Protect Democracy Files Suit for Information on Political Interference with FEMA Data

  • November 13, 2017

In early October, the Washington Post reported that FEMA had removed from its website information on access to drinking water and electricity in Puerto Rico, even as it maintained other metrics suggesting improvement in the situation on the ground there.  FEMA offered no meaningful explanation for the selective removal.

That information was restored after public outcry, including from Protect Democracy, but the Trump Administration has still not explained why it happened in the first place. That’s why we are filing suit against the Trump Administration for information and communications around that removal of information, given that the Trump Administration has refused to respond to our FOIA requests on the matter.

Read the complaint.

Given that the President has publicly insisted that the recovery in Puerto Rico is “incredible” and “unbelievable,” notwithstanding independent reporting suggesting otherwise, it is critical that the information put out by the government be accurate and free of improper political interference.

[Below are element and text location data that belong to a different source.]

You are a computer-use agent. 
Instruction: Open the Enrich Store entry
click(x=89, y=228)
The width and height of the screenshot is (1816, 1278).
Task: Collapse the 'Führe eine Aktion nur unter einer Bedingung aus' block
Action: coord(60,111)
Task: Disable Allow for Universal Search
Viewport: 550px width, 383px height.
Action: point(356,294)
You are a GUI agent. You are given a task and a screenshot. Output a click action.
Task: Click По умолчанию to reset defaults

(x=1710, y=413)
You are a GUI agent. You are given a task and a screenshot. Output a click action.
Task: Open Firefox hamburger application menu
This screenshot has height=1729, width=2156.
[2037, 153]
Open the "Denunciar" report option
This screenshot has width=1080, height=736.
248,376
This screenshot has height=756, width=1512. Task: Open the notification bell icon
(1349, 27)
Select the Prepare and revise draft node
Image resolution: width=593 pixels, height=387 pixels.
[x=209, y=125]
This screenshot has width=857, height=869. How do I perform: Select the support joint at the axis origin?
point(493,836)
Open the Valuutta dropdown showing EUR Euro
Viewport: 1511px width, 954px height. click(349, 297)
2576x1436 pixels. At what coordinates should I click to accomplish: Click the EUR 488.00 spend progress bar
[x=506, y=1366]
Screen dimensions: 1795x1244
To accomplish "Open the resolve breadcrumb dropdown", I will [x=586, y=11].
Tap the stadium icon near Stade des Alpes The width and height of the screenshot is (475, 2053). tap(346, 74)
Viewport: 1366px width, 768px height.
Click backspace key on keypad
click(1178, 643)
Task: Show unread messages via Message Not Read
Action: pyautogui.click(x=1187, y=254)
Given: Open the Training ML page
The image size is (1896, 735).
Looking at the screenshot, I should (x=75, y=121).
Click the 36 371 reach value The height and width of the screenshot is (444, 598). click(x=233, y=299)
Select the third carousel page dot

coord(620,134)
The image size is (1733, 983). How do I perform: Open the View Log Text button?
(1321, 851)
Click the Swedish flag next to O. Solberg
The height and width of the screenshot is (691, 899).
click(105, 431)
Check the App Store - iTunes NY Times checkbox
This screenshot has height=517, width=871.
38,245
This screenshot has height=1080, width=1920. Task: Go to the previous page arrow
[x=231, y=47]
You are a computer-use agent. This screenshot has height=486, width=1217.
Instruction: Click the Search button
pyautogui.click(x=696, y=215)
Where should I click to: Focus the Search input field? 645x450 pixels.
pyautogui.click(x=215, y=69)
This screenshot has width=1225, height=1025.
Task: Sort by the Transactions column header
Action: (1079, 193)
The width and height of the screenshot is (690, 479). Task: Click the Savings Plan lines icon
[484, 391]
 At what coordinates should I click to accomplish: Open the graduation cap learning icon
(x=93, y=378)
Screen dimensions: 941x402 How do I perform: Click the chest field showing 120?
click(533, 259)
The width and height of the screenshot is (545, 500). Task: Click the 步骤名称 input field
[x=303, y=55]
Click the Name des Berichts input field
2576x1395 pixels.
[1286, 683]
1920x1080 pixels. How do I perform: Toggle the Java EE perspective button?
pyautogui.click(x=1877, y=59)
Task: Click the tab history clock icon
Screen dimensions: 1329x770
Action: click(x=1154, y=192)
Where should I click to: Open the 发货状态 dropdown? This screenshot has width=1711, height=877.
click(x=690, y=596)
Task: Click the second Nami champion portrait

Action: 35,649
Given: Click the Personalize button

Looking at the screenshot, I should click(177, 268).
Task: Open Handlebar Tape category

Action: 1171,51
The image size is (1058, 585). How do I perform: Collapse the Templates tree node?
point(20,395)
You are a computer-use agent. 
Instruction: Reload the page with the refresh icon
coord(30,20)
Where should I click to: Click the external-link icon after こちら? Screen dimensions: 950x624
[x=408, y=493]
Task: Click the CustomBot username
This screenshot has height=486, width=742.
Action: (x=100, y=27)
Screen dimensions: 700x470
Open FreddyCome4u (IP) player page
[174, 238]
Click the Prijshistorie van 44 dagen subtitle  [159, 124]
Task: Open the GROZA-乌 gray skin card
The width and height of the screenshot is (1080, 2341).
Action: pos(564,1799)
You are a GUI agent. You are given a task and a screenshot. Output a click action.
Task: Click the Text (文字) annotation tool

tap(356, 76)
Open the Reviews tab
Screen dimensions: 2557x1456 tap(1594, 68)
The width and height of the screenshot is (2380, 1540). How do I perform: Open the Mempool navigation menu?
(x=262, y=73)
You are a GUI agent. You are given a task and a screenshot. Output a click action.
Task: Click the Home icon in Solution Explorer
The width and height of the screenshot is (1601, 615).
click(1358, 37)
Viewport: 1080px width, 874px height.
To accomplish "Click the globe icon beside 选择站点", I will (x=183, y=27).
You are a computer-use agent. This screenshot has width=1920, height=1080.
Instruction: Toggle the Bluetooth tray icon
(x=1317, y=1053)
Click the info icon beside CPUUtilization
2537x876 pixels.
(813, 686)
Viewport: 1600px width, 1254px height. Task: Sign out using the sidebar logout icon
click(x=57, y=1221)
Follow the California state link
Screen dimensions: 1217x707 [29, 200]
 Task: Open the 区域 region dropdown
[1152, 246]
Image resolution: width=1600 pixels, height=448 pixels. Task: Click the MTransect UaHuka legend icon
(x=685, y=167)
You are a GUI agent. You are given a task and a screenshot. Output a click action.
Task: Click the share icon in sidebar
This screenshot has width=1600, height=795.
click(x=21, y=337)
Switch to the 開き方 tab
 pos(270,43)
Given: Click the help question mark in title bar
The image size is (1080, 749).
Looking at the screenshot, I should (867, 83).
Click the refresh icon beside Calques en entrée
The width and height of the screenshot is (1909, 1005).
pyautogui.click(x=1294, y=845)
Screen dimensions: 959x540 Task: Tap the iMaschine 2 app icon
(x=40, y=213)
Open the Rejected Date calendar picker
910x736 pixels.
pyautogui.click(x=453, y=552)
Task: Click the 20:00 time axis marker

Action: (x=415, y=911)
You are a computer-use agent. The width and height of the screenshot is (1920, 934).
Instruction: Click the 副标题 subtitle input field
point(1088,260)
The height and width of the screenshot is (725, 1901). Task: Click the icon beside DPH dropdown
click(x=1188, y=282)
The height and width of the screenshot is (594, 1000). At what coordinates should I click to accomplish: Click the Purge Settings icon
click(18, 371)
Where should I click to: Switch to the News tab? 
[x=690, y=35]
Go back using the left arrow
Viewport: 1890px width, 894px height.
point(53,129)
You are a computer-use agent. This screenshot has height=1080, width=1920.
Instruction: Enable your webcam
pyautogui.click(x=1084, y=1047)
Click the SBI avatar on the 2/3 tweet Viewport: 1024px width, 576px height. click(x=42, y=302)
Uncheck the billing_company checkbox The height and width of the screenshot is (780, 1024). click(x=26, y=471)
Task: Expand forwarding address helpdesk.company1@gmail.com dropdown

This episode raises serious questions about whether improper political interference might have played a role in the removal of recovery data and might still be affecting the data FEMA and other agencies publish on national emergencies and tragedies affecting its citizens.  For just one example: are the death tolls being reported in Puerto Rico accurate, or are efforts being made to manipulate public data in order to put a positive spin on an American tragedy? And in general can the American public trust that disaster information from FEMA is independent of the President’s political agenda?

Protect Democracy has also been partnering with Whistleblower Aid to be able to assist any federal employees who witnessed any illegal or improper acts that might ultimately lead to less pressure on the federal government, less aid, and more suffering and deaths of American citizens.

In protecting our democracy, one of our core areas of focus is what one White House senior advisor aptly and famously called “alternative facts.”  Americans need to know the actual facts about the life-and-death circumstances of our fellow citizens.  If we cannot count on that, our democracy is slipping away in ways we may never even know.